Ein Abend voll des Lobes

Kochsternstunden 2020: Genussbar by Ronny Löser in Freiberg

KSS Genussbar

Nach dem zweiten Gang mussten wir uns beim Gastgeber Ronny Löser entschuldigen. Dafür, dass wir schon nach dem Auftakt den Teller so gelobt und gepriesen hatten – wie sollten wir uns denn nun noch steigern? Und eigentlich waren wir ja schon vor dem ersten Gang begeistert – aber das läuft in der Genussbar nun wohl schon unter der Rubrik „das erwarten wir so„, weil es zur Begrüßung immer sehr traditionell zugeht: erstens Herzen des Gastgebers mit den Gästen mit gegenseitiger Beteuerung, wie sehr man sich freue. Zweitens platziert werden und einen Willkommenstrunk (außer der Reihe, wir kennen uns ja wirklich lange und freuen uns auch bei Punkt eins wirklich) gemeinsam nehmen, drittens Brot der Feinbäckerei Oliver Härtig aus St. Michaelis genießen. Das ist so gut, dass wir es im vergangenen Jahr den Gang Brot und Butter bei unserer subjektiven Best-of-Auswahl aller getesteten Kochsternstunden-Menüs gewonnen hatte – und dieses Jahr war die Auswahl (Tomate und Chili / Cranberry, Mandel und Sepia / Ananas-Curry) keinen Deut schlechter.

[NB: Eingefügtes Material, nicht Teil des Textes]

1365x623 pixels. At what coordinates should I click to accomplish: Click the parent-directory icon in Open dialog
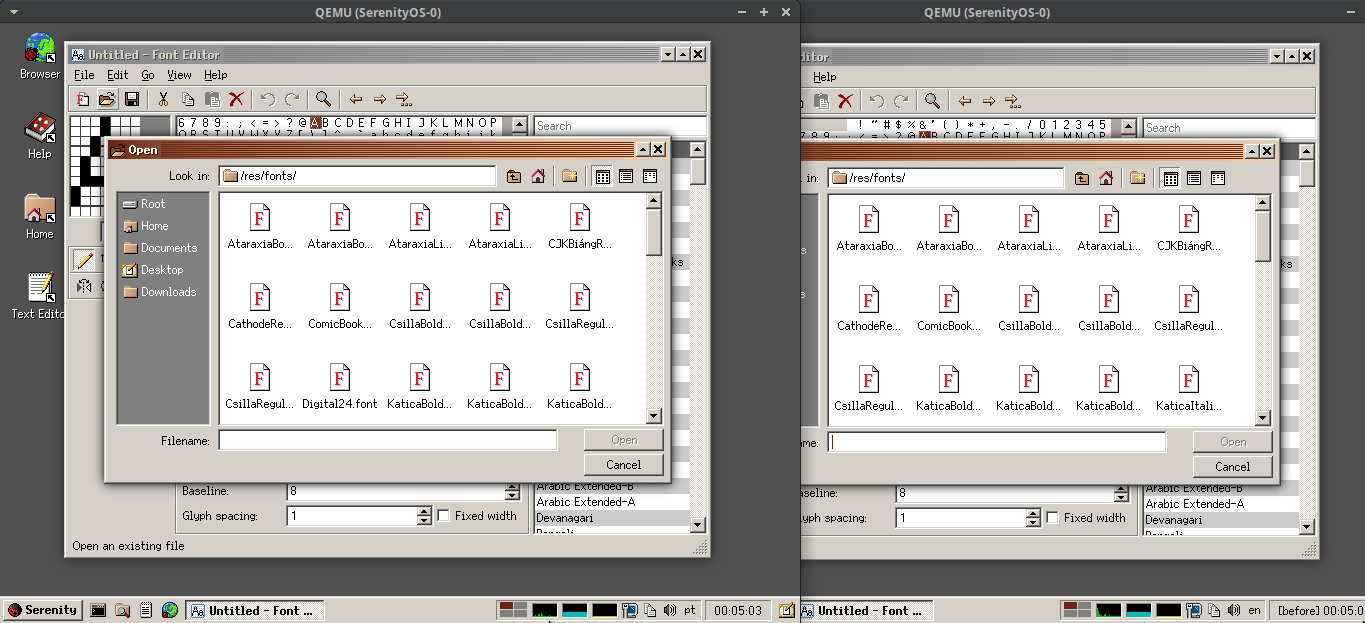(x=513, y=176)
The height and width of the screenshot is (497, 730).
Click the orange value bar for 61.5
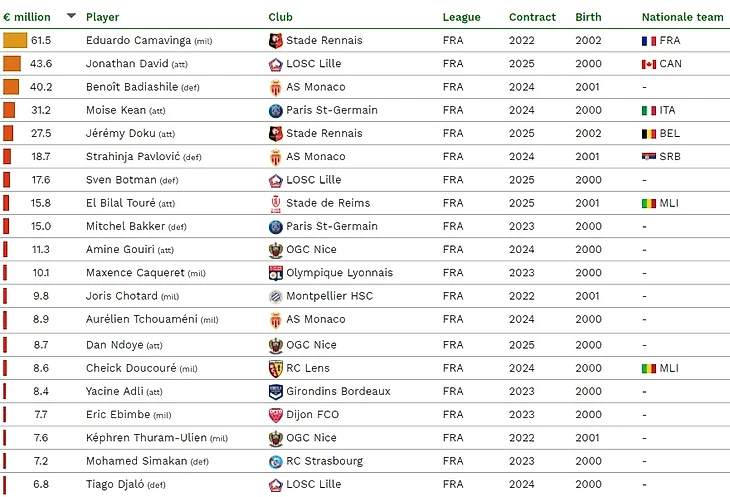[x=15, y=40]
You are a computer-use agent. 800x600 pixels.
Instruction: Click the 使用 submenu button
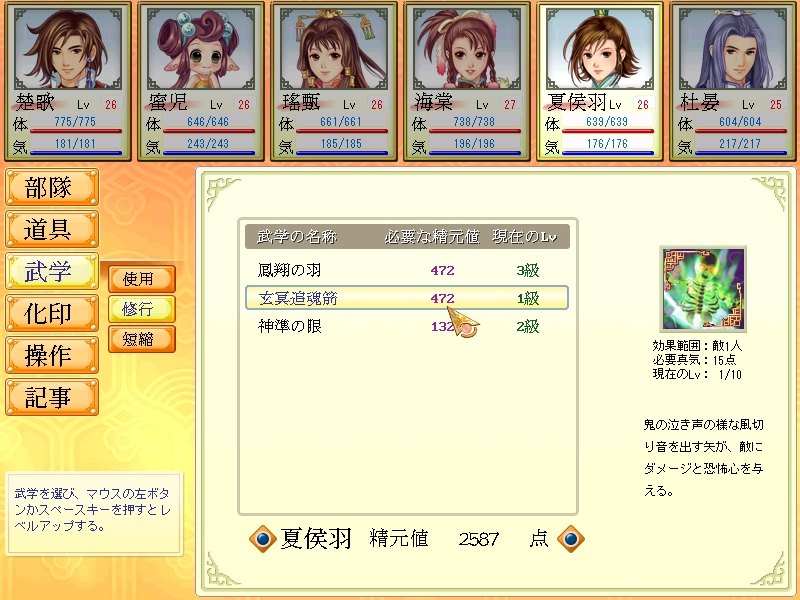pos(142,279)
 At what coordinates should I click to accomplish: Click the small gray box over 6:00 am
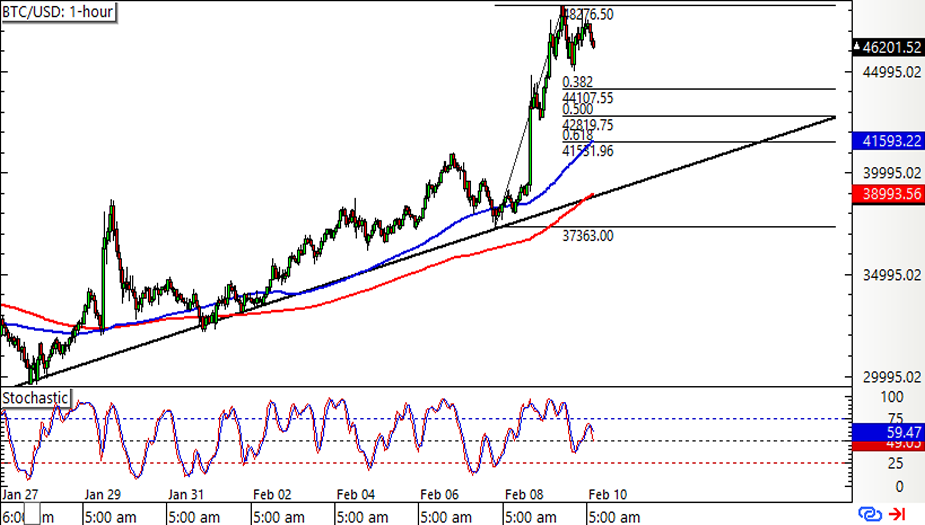35,517
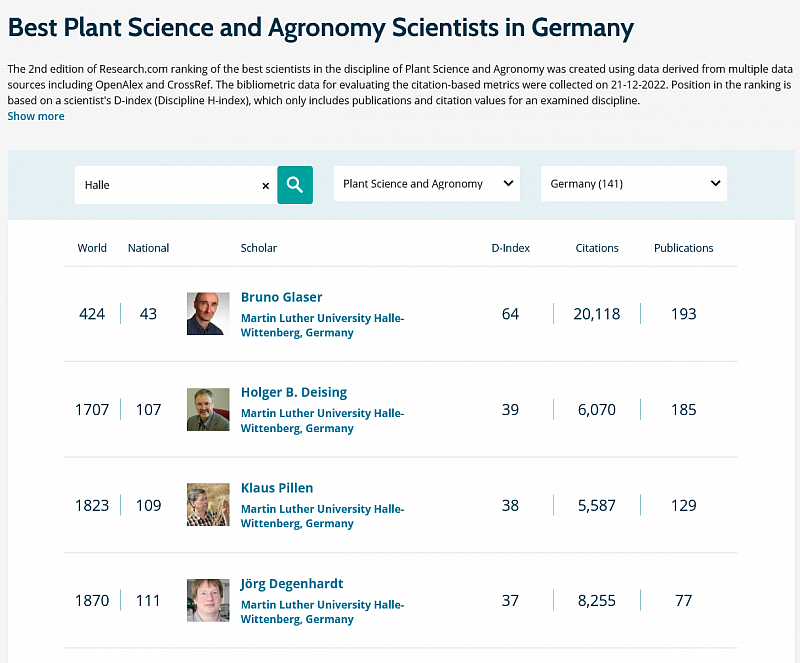Open Holger B. Deising's profile link

click(294, 392)
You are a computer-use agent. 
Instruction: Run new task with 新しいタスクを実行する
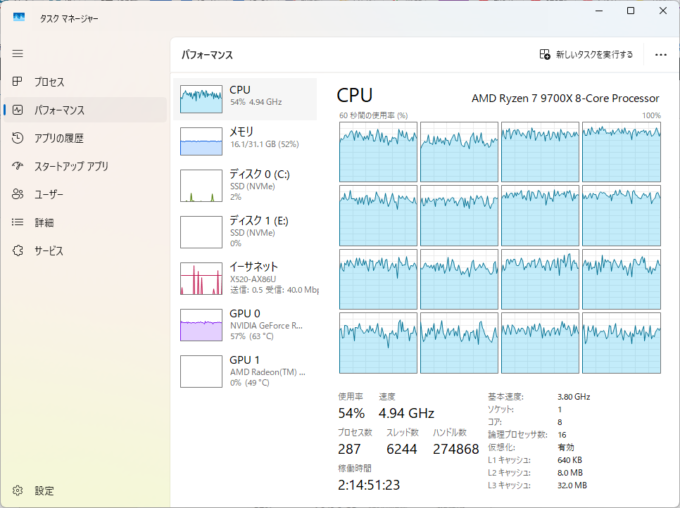pos(586,55)
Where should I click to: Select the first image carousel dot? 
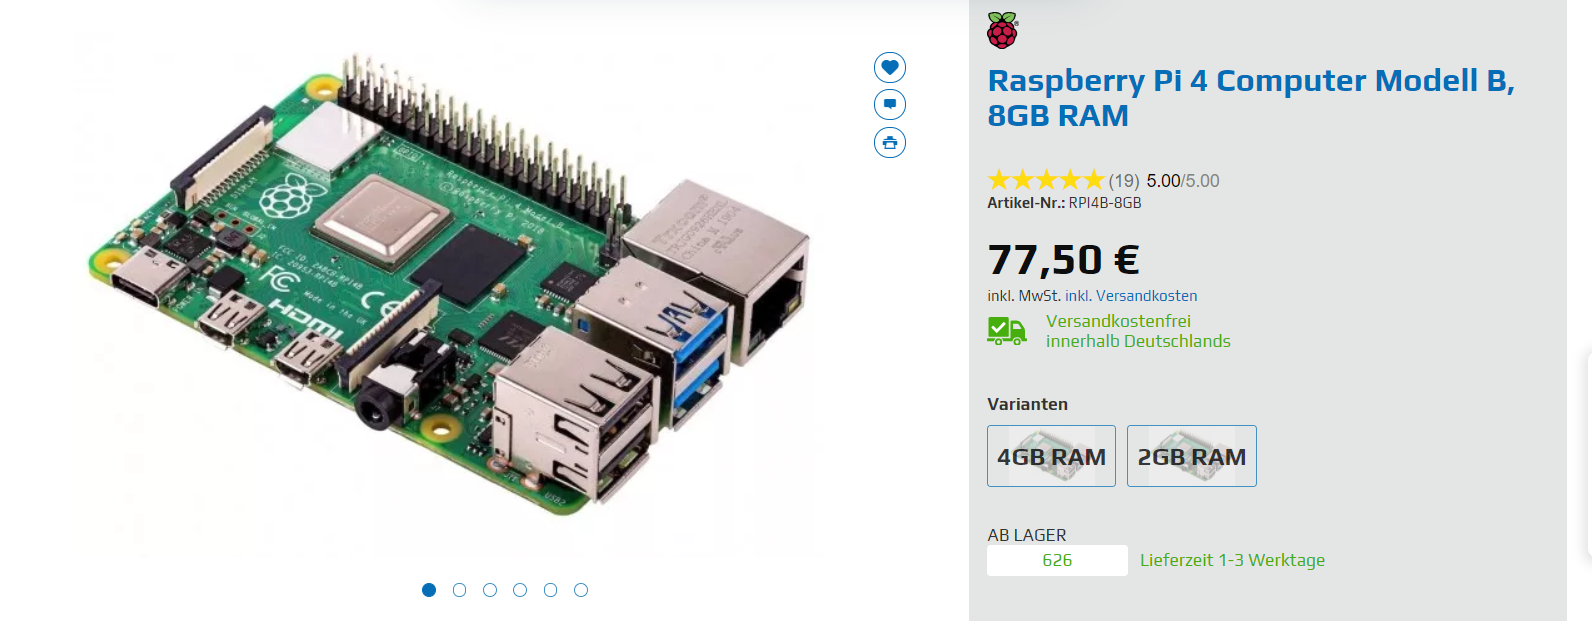point(429,590)
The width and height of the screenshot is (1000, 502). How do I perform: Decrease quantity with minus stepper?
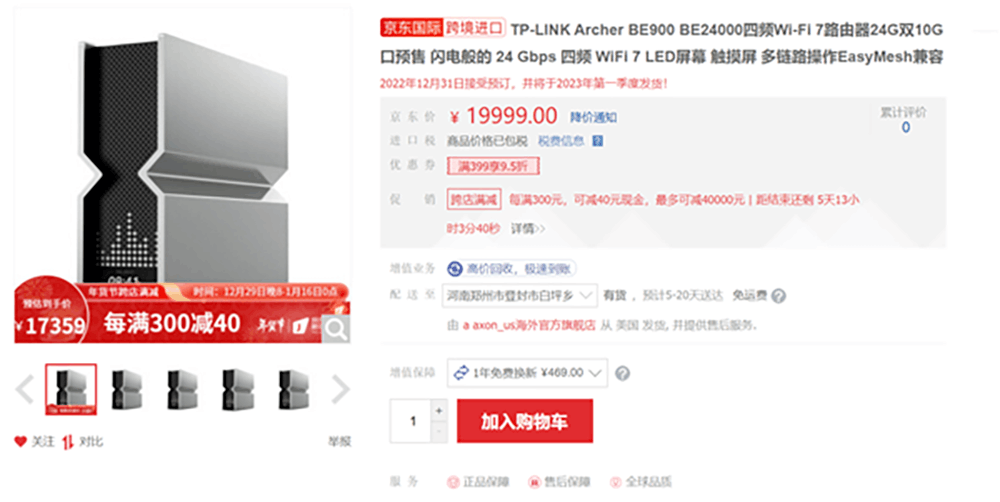coord(439,432)

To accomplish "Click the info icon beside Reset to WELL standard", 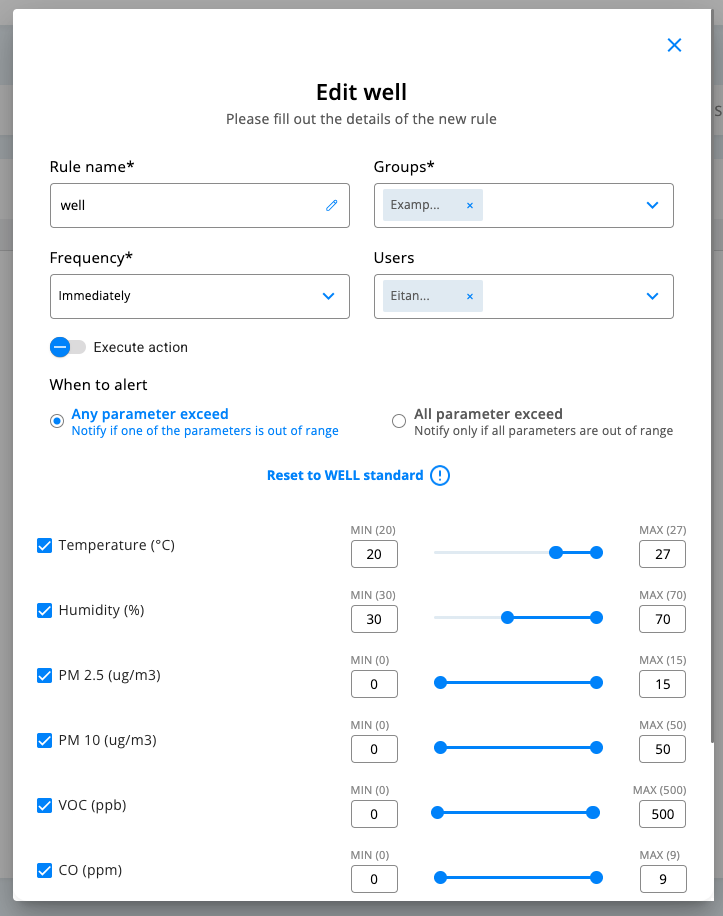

Wir sind, das sollte man vielleicht auch mal schreiben, in Freiberg und dort beim Vorjahreszweiten des Wettbewerbs, der Genussbar, um das diesjährige Kochsternstunden-Menü zu testen. Man kann es wahlweise in drei oder vier Gängen genießen – wir diskutierten am Tisch nicht lange und entschieden uns für alle vier. Eine weise Entscheidung, weil wir auch auf dem Heimweg nicht gewusst hätten, worauf man denn da hätte verzichten sollen. Das Eingangslob wiederholte sich nämlich bis ans Ende des Abends.

KSS Genussbar GetränkeZum Brot, das wir (rein sättigungstechnisch) unvernünftigerweise selbstredend in allen drei Varianten verputzen mussten , gab es Sörens Gin Aperitif, bei dem der Gin mit unterschiedlichsten Tonics aufgemischt wurde. Unsere Goldberg-Variationen mit Hibiscus, Yuzu und klassischem Tonic schmeckten (uns) erst gewöhnungsbedürftig – und dann immer besser. Zumal, wenn man mal ganz bewusst eine der Wacholderbeeren zerschnurpselte und als Extrageschmack mitkostete.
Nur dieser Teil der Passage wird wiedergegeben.